= Henriques family =

Jewish Spanish family

Henriques is a Portuguese surname meaning Son of Henrique (Henry). The Henriques family has many branches, each with a somewhat different surname. In 16th century Portugal, dozens of New Christian families used the name singly or in combination with others, such as Henriques de Castro, Cohen Henriques Eanes, Henriques de Souza, Henriques de Sousa, Henriques Faro, Mendes Henriques, Gabay Henriques, Lopes Henriques, Gomes Henriques, Henriques da Costa, Henriques da Granada, Henriques Coelho, and many more. Once they left Portugal and reverted to Judaism, they took more Jewish first names and often inserted Jewish tribal designations, such as Cohen and Israel, just before "Henriques", such as Cohen Henriques and Israel Henriques.

Nevertheless, part of the Henriques family that fled Portugal during and after the Spanish Inquisition are descended or related to the patriarch of the family, Henriques Dias Milao-Caceres.

Jamaican singer Sean Paul is a notable member of the Henriques family, as both he and his brother, Jason Henriques have Portuguese ancestry on their father's side, Garth Henriques.

Entries supplied
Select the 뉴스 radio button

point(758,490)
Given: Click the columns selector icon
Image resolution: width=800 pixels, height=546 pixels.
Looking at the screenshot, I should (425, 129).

Work order
Which individual people does the text on the Henriques family name? The records aren't needed for this.

Result
Henriques Dias Milao-Caceres, Sean Paul, Jason Henriques, Garth Henriques